Probably it’s true but it doesn’t work for me. I don’t have the roadmap in my mind that in order to be X, I have do A by what time and B by what time. How do you want to turn to be? I can’t get the answer from inside. I can’t get the answer by having reflection.


In all these years, I was made to believe that it is a shame for me that I don’t know where I want to be in 5 years, what is my career path, etc. Finally, I realized that I can only figure out the answer along the way. Ok, I don’t want to this, I am ok with this and so on.

To be frank, I still don’t know where I want to be in 5 year and what my career path is after graduating for nearly 5 years.

“It doesn’t work for me” is such as powerful sentence that I can free myself from the boundaries. It frees me from the thought that if I don’t continue my work in marketing field, my experience all these years will be wasted. But I can say, “I tried but it doesn’t work for me and I don’t like it”.

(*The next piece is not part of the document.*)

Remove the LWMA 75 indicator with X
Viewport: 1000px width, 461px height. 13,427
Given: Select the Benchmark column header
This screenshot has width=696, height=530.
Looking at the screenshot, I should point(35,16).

I don’t have a concrete answer in my mind that what is the job I am looking for, I can only try and error, I can only decide by researching what are the jobs available, I can only broaden my world and get more information.

“Why do you want to work here?” In terms of skills, I haven’t developed much there. I don’t maintain good relationship with colleagues. I found it very difficult and frustrating to get involve in their circle. I don’t like some of the people there. But without the experience, I can’t come up with the realization.

I want to escape from the maze but I need to find the beauty of the maze and the journey here. The journey continues, searching, exploring, losting and going.